Check: \(d(M,A)=\sqrt{(5-2)^2+(2-5)^2}=\sqrt{18}=3\sqrt{2}\); \(d(M,B)=\sqrt{(8-5)^2+(-1-2)^2}=\sqrt{18}\).

Example 2 — 3D midpoint

\(A(1,4,2)\), \(B(5,-2,6)\). \(\;M\big(\tfrac{1+5}{2},\tfrac{4+(-2)}{2},\tfrac{2+6}{2}\big)=(3,1,4)\).

Example 3 — Fractional inputs

\(A\!\left(\tfrac{1}{2},\tfrac{3}{4}\right)\), \(B\!\left(\tfrac{5}{2},\tfrac{7}{4}\right)\). \(\;M\!\left(\tfrac{1/2+5/2}{2},\tfrac{3/4+7/4}{2}\right)=\left(\tfrac{3}{2},\tfrac{5}{4}\right)\).

FAQs

What is the midpoint formula?

The coordinate-wise average of endpoints: \(M\big(\tfrac{x_1+x_2}{2},\tfrac{y_1+y_2}{2}\big)\) in 2D; extend with \(z\) for 3D.

Does the calculator support 3D points?

Yes. Enter \(z\)-coordinates to compute \(M\!\left(\tfrac{x_1+x_2}{2},\tfrac{y_1+y_2}{2},\tfrac{z_1+z_2}{2}\right)\).

Can I use fractions or negative numbers?

Absolutely. The tool simplifies exact fractions and also shows decimal approximations.

Is the midpoint always equidistant from endpoints?

Yes. By definition, \(d(M,A)=d(M,B)\); the calculator can display this check.

How do I find a midpoint on a number line?

Use \(m=\tfrac{a+b}{2}\) since 1D is just a special case of the 2D formula.

What if both endpoints are the same?

The midpoint equals that same point; the segment length is zero.

Does the order of points matter?

No.
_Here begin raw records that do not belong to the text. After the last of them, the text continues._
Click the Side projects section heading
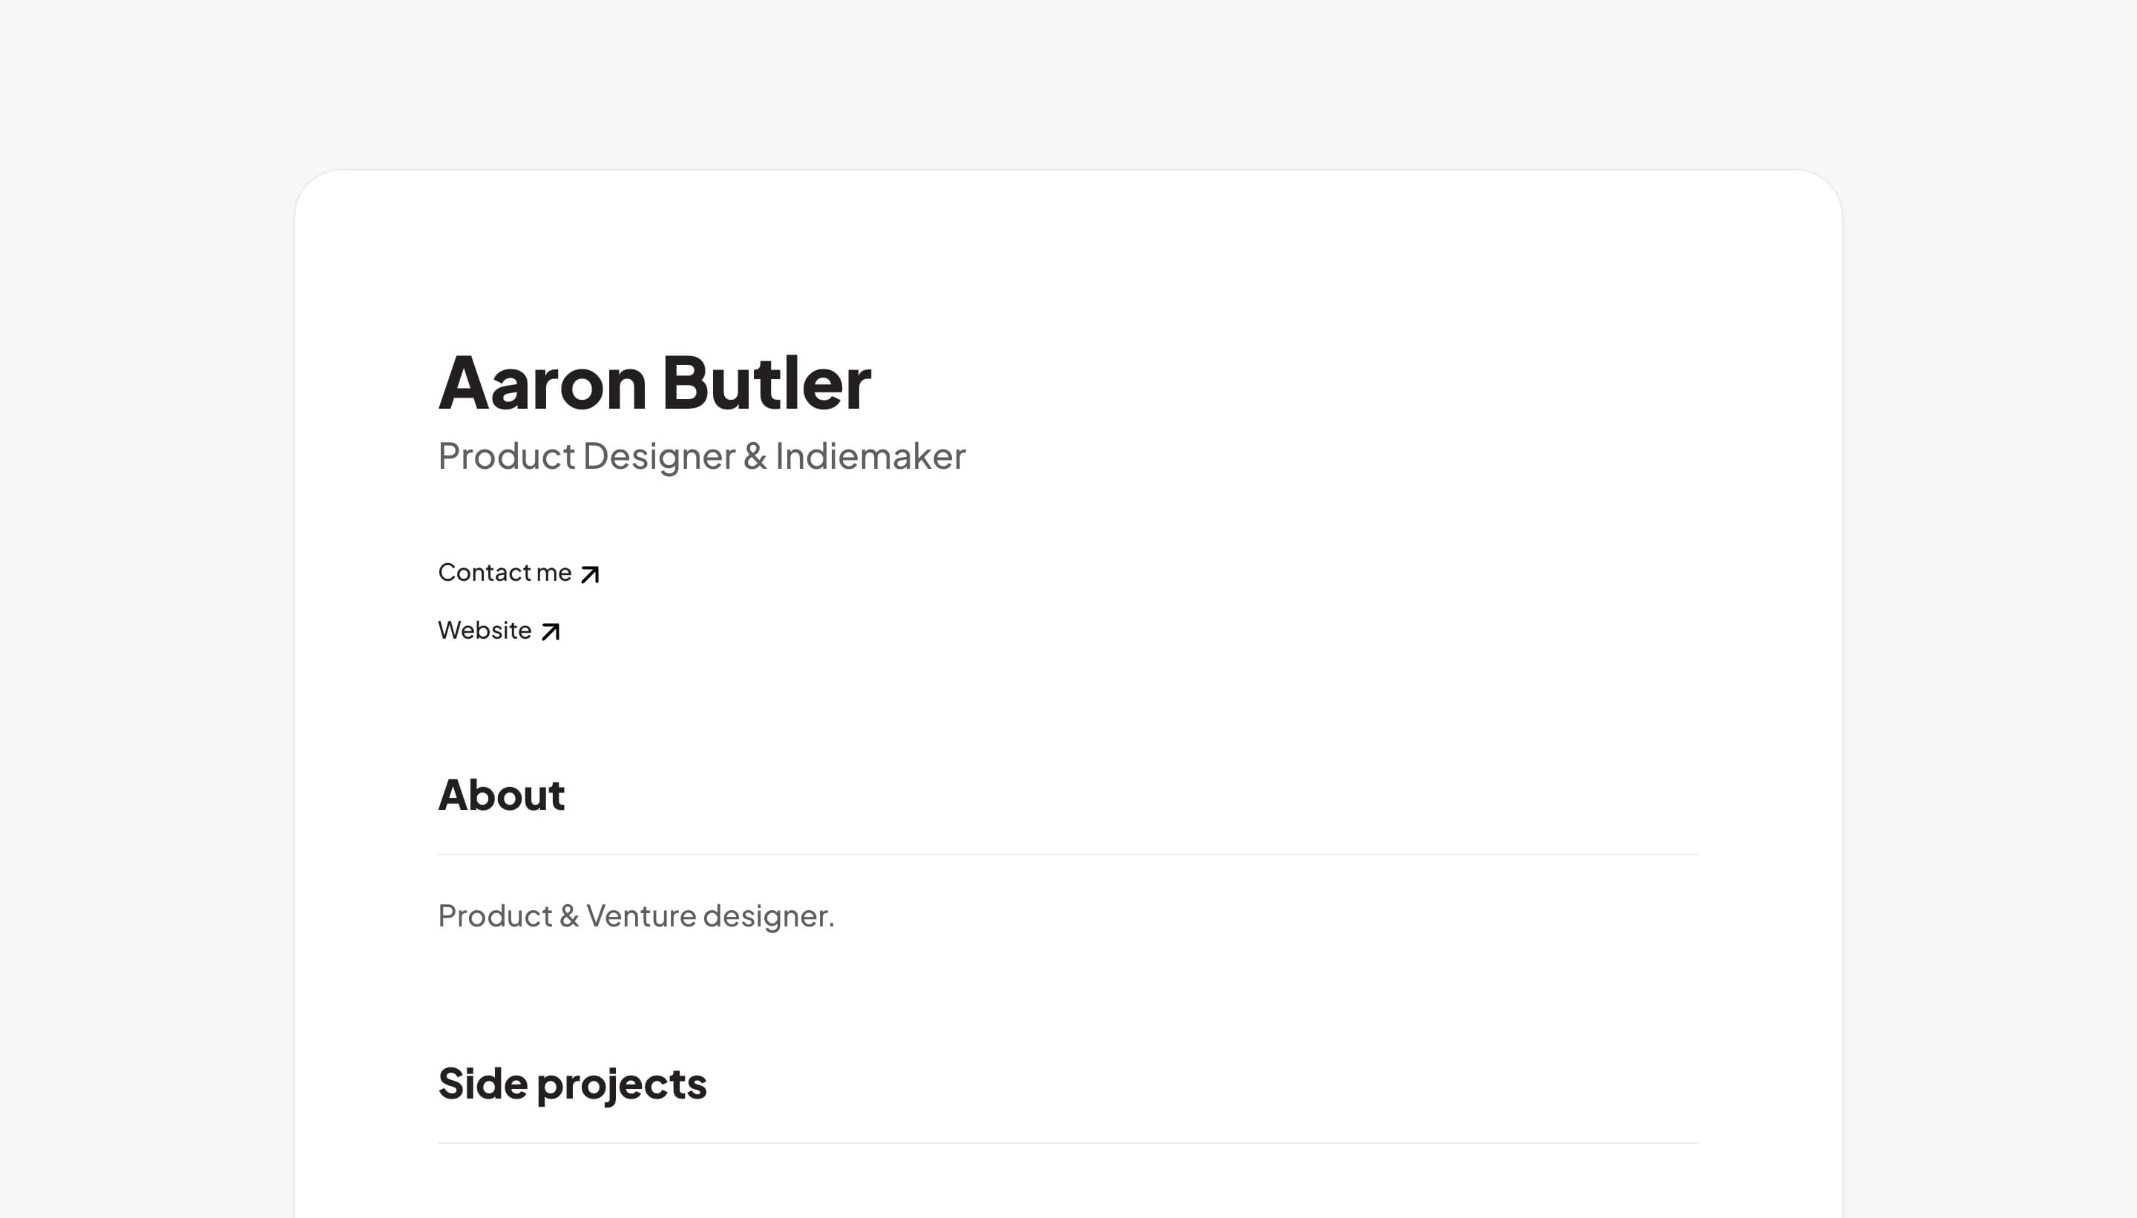The image size is (2137, 1218). (572, 1084)
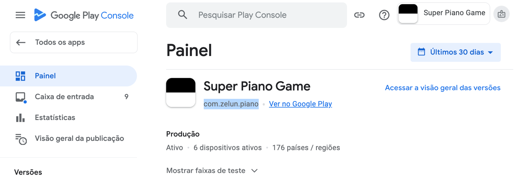The width and height of the screenshot is (516, 180).
Task: Click the Caixa de entrada inbox icon
Action: [x=20, y=97]
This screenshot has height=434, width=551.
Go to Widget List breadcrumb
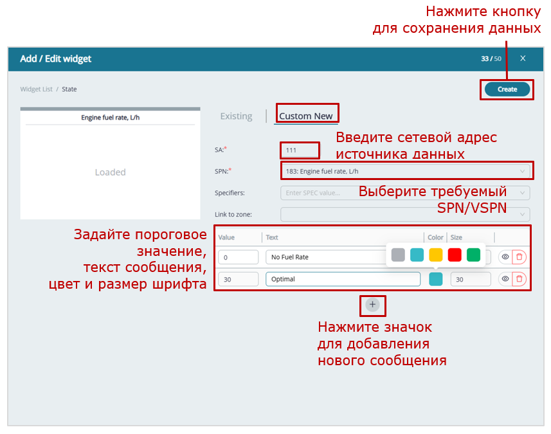click(x=37, y=89)
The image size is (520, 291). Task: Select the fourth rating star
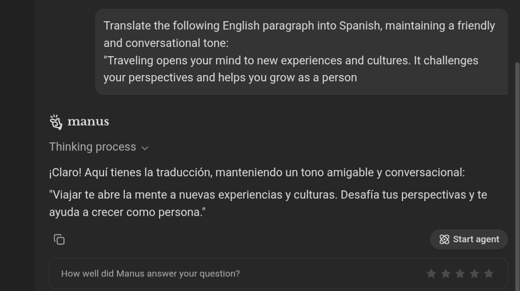(474, 274)
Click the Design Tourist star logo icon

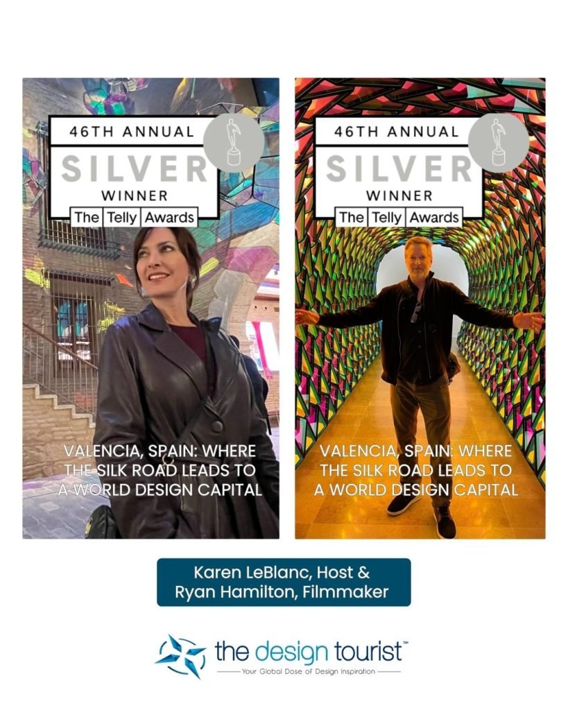(181, 656)
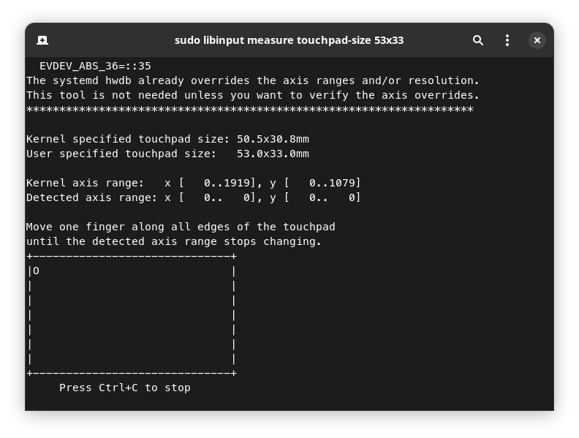The image size is (579, 438).
Task: Click the row of asterisks separator
Action: coord(249,110)
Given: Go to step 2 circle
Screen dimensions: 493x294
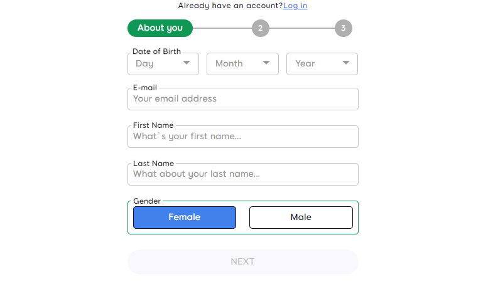Looking at the screenshot, I should point(260,28).
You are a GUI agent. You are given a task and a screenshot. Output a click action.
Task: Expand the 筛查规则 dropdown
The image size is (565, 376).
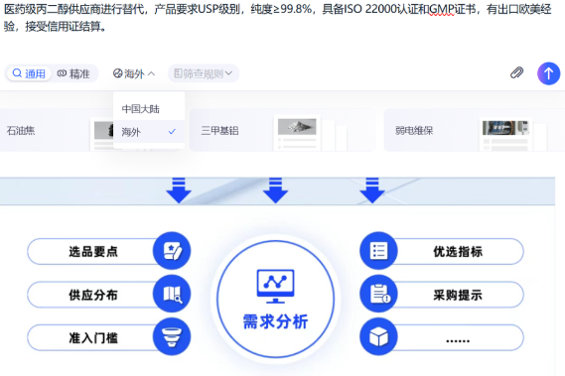(204, 73)
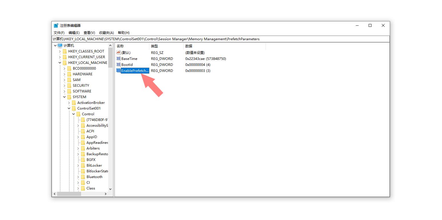
Task: Collapse the HKEY_LOCAL_MACHINE tree node
Action: pyautogui.click(x=60, y=63)
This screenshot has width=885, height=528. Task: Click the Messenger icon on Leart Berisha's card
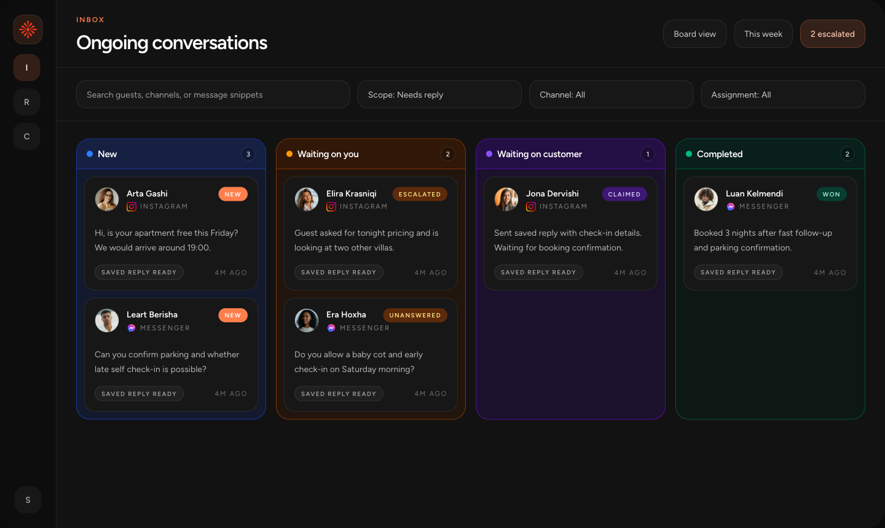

Averaging is symmetric: swapping endpoints yields the same midpoint.

Can this help find a segment’s center for a circle chord?

Yes. The midpoint of a chord is its center along the chord and lies on the circle’s perpendicular bisector.

How precise are results?

Exact arithmetic is used for rationals; decimals are rounded to your chosen precision if enabled.